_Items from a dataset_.
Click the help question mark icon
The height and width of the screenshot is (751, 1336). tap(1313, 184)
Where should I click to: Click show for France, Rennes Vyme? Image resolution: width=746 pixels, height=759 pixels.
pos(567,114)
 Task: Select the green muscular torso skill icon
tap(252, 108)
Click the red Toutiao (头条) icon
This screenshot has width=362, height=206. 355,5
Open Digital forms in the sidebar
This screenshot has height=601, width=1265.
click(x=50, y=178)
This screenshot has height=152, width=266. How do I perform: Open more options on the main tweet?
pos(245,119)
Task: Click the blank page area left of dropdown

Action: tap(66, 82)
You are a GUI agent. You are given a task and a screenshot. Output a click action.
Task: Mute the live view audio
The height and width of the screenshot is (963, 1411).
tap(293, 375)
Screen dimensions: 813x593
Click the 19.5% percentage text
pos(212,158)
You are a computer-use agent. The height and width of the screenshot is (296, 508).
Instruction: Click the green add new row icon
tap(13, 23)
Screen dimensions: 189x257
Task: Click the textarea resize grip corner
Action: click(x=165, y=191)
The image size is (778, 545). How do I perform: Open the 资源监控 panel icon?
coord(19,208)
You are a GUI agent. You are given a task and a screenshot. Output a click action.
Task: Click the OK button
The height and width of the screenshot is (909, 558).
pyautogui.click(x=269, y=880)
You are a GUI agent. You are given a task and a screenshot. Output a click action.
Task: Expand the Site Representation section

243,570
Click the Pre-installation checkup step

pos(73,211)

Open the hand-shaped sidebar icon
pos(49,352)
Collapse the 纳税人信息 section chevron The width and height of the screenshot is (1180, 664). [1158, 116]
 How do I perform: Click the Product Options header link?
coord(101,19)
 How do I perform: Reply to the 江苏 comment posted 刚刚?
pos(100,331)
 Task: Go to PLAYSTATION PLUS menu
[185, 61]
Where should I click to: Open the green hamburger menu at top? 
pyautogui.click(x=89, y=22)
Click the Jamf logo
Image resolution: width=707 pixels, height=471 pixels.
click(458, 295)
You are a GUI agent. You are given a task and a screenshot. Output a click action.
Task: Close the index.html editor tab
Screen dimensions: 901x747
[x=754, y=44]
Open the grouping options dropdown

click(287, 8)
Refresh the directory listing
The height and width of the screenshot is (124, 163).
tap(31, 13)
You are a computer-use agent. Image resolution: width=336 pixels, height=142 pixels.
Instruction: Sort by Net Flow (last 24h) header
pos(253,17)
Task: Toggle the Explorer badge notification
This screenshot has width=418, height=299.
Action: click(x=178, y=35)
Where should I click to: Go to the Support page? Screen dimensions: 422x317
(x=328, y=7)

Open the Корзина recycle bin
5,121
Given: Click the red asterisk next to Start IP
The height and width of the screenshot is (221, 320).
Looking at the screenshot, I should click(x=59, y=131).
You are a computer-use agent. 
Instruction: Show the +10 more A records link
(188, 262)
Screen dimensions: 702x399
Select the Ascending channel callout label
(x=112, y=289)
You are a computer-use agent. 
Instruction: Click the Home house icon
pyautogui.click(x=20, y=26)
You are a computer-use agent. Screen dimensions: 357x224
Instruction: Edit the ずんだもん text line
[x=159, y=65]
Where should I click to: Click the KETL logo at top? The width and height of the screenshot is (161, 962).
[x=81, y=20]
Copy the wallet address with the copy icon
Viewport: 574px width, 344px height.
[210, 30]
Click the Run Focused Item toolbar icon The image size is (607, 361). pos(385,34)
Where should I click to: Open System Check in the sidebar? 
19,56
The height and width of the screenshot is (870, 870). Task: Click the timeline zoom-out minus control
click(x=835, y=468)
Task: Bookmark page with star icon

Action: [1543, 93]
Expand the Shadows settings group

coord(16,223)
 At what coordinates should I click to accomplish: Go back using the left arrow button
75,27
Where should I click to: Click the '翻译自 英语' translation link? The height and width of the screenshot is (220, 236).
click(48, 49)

_EXERCISE AIM_. Rewrite the entries above, changing every "Where should I click to" to "Where do I click to" and leaving everything else as it is.

_TASK RESPONSE_.
Click the help question mark icon
The height and width of the screenshot is (751, 1336). tap(1313, 184)
Where do I click to: Click show for France, Rennes Vyme? Image resolution: width=746 pixels, height=759 pixels.
pos(567,114)
 Task: Select the green muscular torso skill icon
tap(252, 108)
Click the red Toutiao (头条) icon
This screenshot has width=362, height=206. 355,5
Open Digital forms in the sidebar
This screenshot has height=601, width=1265.
click(x=50, y=178)
This screenshot has height=152, width=266. How do I perform: Open more options on the main tweet?
pos(245,119)
Task: Click the blank page area left of dropdown

Action: tap(66, 82)
You are a GUI agent. You are given a task and a screenshot. Output a click action.
Task: Mute the live view audio
The height and width of the screenshot is (963, 1411).
tap(293, 375)
Screen dimensions: 813x593
Click the 19.5% percentage text
pos(212,158)
You are a computer-use agent. The height and width of the screenshot is (296, 508).
Instruction: Click the green add new row icon
tap(13, 23)
Screen dimensions: 189x257
Task: Click the textarea resize grip corner
Action: click(x=165, y=191)
The image size is (778, 545). How do I perform: Open the 资源监控 panel icon?
coord(19,208)
You are a GUI agent. You are given a task and a screenshot. Output a click action.
Task: Click the OK button
The height and width of the screenshot is (909, 558).
pyautogui.click(x=269, y=880)
You are a GUI agent. You are given a task and a screenshot. Output a click action.
Task: Expand the Site Representation section

243,570
Click the Pre-installation checkup step

pos(73,211)

Open the hand-shaped sidebar icon
pos(49,352)
Collapse the 纳税人信息 section chevron The width and height of the screenshot is (1180, 664). [1158, 116]
 How do I perform: Click the Product Options header link?
coord(101,19)
 How do I perform: Reply to the 江苏 comment posted 刚刚?
pos(100,331)
 Task: Go to PLAYSTATION PLUS menu
[185, 61]
Where do I click to: Open the green hamburger menu at top? 
pyautogui.click(x=89, y=22)
Click the Jamf logo
Image resolution: width=707 pixels, height=471 pixels.
click(458, 295)
You are a GUI agent. You are given a task and a screenshot. Output a click action.
Task: Close the index.html editor tab
Screen dimensions: 901x747
[x=754, y=44]
Open the grouping options dropdown

click(287, 8)
Refresh the directory listing
The height and width of the screenshot is (124, 163).
tap(31, 13)
You are a computer-use agent. Image resolution: width=336 pixels, height=142 pixels.
Instruction: Sort by Net Flow (last 24h) header
pos(253,17)
Task: Toggle the Explorer badge notification
This screenshot has width=418, height=299.
Action: click(x=178, y=35)
Where do I click to: Go to the Support page? Screen dimensions: 422x317
(x=328, y=7)

Open the Корзина recycle bin
5,121
Given: Click the red asterisk next to Start IP
The height and width of the screenshot is (221, 320).
Looking at the screenshot, I should click(x=59, y=131).
You are a computer-use agent. 
Instruction: Show the +10 more A records link
(188, 262)
Screen dimensions: 702x399
Select the Ascending channel callout label
(x=112, y=289)
You are a computer-use agent. 
Instruction: Click the Home house icon
pyautogui.click(x=20, y=26)
You are a computer-use agent. Screen dimensions: 357x224
Instruction: Edit the ずんだもん text line
[x=159, y=65]
Where do I click to: Click the KETL logo at top? The width and height of the screenshot is (161, 962).
[x=81, y=20]
Copy the wallet address with the copy icon
Viewport: 574px width, 344px height.
[210, 30]
Click the Run Focused Item toolbar icon The image size is (607, 361). pos(385,34)
Where do I click to: Open System Check in the sidebar? 
19,56
The height and width of the screenshot is (870, 870). Task: Click the timeline zoom-out minus control
click(x=835, y=468)
Task: Bookmark page with star icon

Action: [1543, 93]
Expand the Shadows settings group

coord(16,223)
 At what coordinates should I click to accomplish: Go back using the left arrow button
75,27
Where do I click to: Click the '翻译自 英语' translation link? The height and width of the screenshot is (220, 236).
click(48, 49)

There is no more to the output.